Ministro da Economia sugeriu que ainda precisa da aprovação da PEC para liberar o auxílio de R$ 600 -- o "coronavoucher"

Da CNN, em São Paulo e Brasília
31 de março de 2020 às 21:34
Rodrigo Maia e Paulo Guedes em evento em Campos do Jordão (SP) no ano passado
Foto: Amanda Perobelli - 5.abr.2019/Reuters

Visivelmente irritado, o presidente da Câmara, Rodrigo Maia (DEM-RJ), respondeu nesta terça-feira (31) a declarações do ministro da Economia, Paulo Guedes, sobre o repasse do governo ao auxílio emergencial, ao que o deputado chamou de "transferência de responsabilidade" por parte do economista.

"Guardei um pouco para explicar aos deputados o que disse o ministro Paulo Guedes. Não estou aqui para transferir responsabilidade para ninguém, estou aqui para construir com deputados e governo as soluções. Mas acho importante, porque o que o Guedes falou hoje, se ele estiver certo hoje, o governo mentiu na ação que impetrou no STF com o ministro Alexandre de Moraes", disse Maia no plenário da Câmara.

Mais cedo, o ministro da Economia sugeriu que ainda precisa da aprovação da Proposta de Emenda Constitucional (PEC) do "orçamento de guerra" para a expansão dos gastos para poder liberar o auxílio de R$ 600 -- o "coronavoucher" já aprovado pelo Congresso, mas ainda não sancionado pelo presidente Jair Bolsonaro (sem partido). Isso apesar de o Supremo Tribunal Federal (STF) ter aberto o caminho para a expansão dos gastos com a flexibilização da aplicação de leis orçamentárias e fiscais.

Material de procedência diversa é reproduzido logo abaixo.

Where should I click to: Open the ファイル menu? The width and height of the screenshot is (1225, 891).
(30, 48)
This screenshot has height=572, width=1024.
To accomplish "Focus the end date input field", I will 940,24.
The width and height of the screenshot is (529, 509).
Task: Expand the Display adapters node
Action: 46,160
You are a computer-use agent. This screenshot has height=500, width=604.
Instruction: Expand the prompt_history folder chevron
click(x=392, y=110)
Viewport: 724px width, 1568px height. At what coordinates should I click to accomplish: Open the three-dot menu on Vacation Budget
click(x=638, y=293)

Maia disse defender a PEC por acreditar que irá garantir um arcabouço legal melhor pro Executivo para todas as despesas que terão de ser aprovadas.

"Mas esse pleito ao STF garante ao governo a possibilidade, a certeza, da edição de uma MP de crédito pra pagar os R$ 600 do auxílio", disse. "Todos nós brasileiros aguardamos ansiosamente a sanção do presidente", afirmou.

'Paga logo', cobra Gilmar

O ministro Gilmar Mendes, do STF, usou o Twitter na noite desta terça-feira para dizer que as "salvaguardas fiscais" da Constituição não são "obstáculo, mas ferramenta de superação desta crise". Gilmar chegou a usar a hashtag #PagaLogo na publicação, que tem sido usada nas redes sociais para cobrar do governo o pagamento do auxílio de R$ 600. 

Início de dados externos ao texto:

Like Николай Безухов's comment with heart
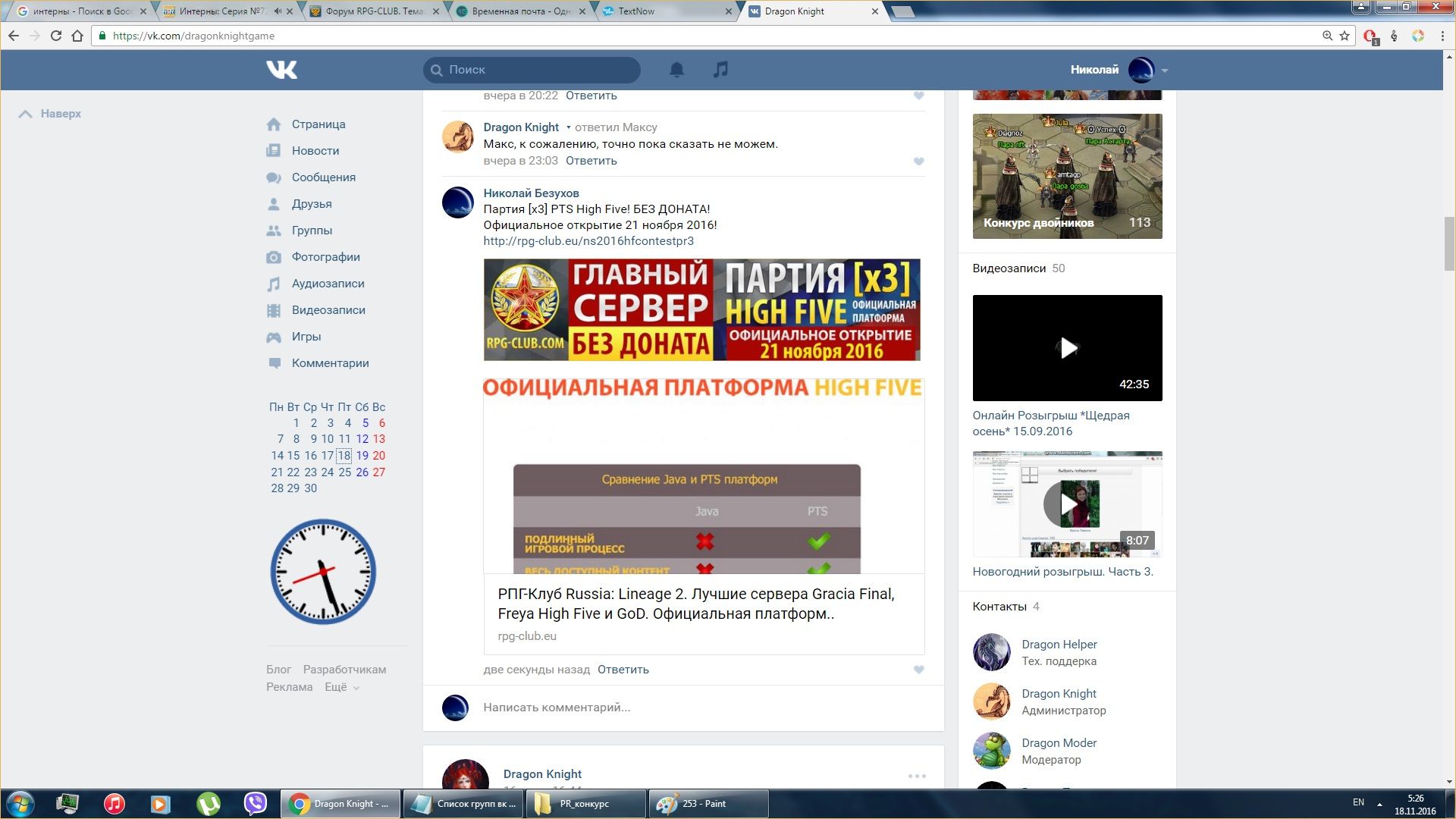 pyautogui.click(x=918, y=670)
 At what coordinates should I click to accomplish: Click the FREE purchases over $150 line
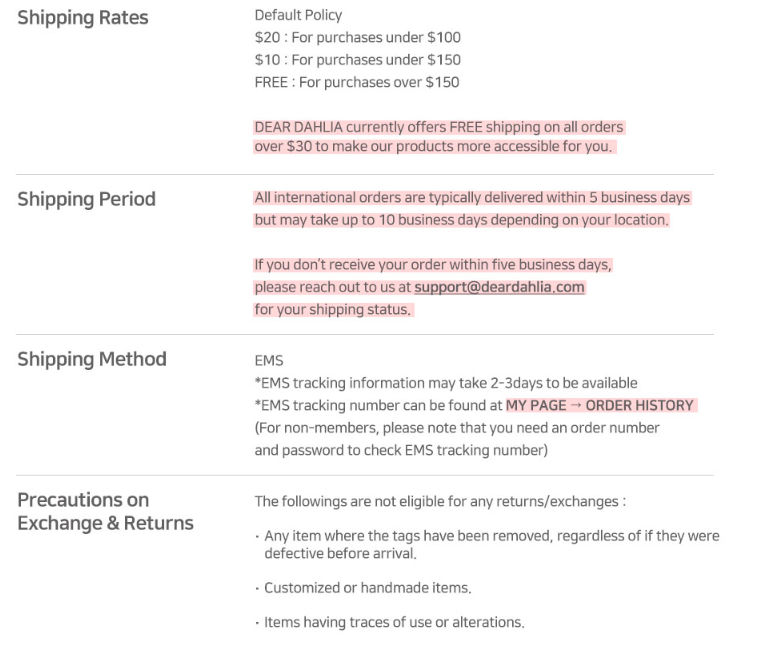pos(356,82)
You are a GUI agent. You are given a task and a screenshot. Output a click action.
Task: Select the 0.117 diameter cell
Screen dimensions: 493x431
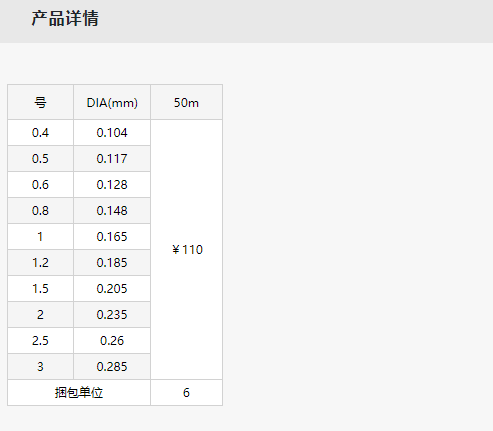pyautogui.click(x=112, y=159)
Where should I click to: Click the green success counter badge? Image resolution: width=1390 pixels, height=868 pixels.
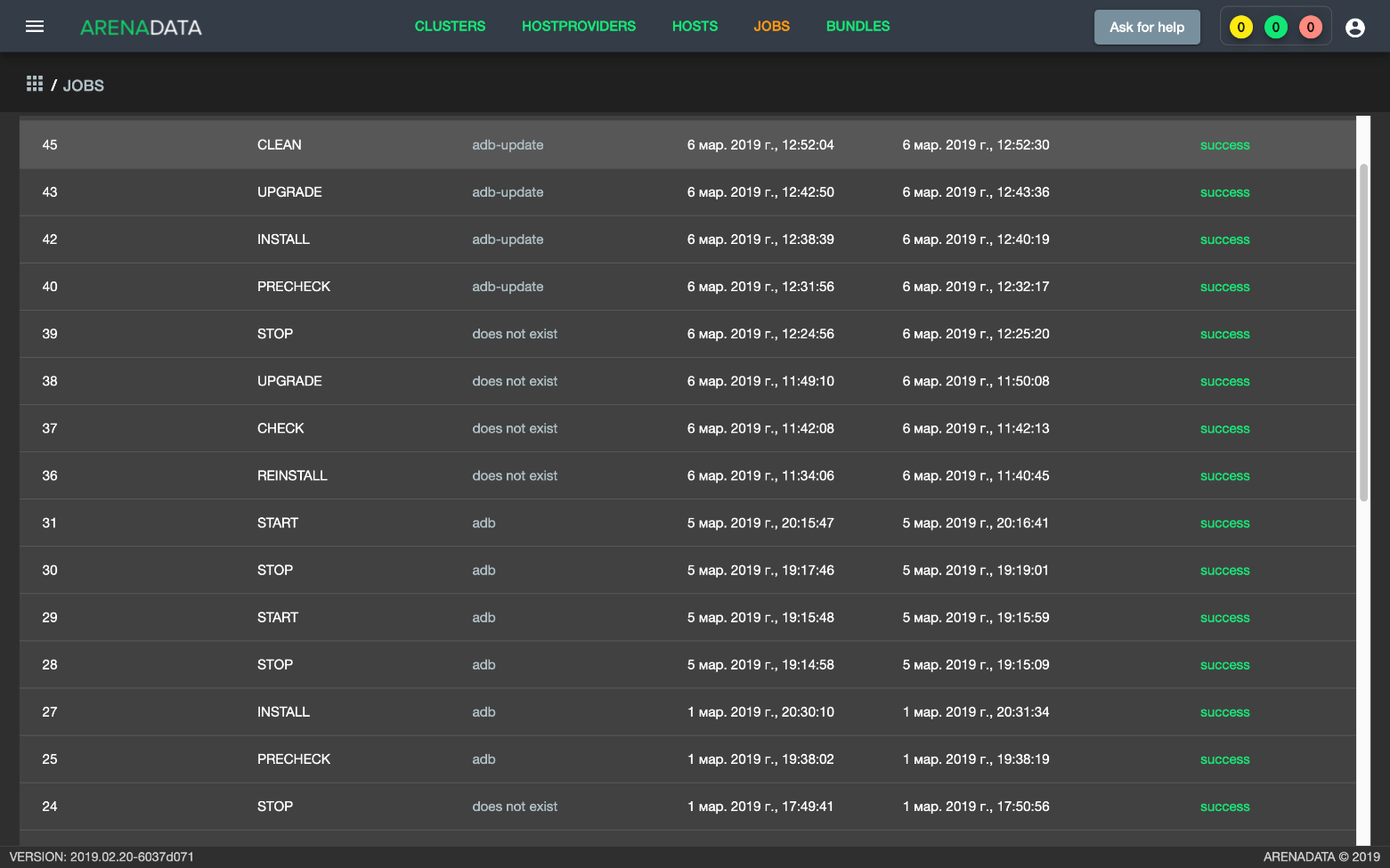click(1275, 28)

"Não adianta tentar colocar a culpa na Constituição Federal: as suas salvaguardas fiscais não são obstáculo, mas ferramenta de superação desta crise. O momento exige grandeza para se buscar soluções de uma Administração Pública integrada e livre do sectarismo. #PagaLogo", escreveu o ministro.

No Senado, o líder do PDT, Weverton Rocha (MA), protocolou um requerimento de convocação do Ministro da Cidadania, Onyx Lorenzoni (DEM), para explicar como será feito o pagamento do auxílio emergencial de R$ 600, aprovado pela Câmara dos Deputados e pelo Senado. 

O senador disse estar preocupado com as informações de que o pagamento do "coronavoucher" pode começar a ser feito apenas a partir de 16 de abril. “Não dá para acreditar que ainda não caiu a ficha do governo que em tempos de guerra se tem estratégias de guerra", disse.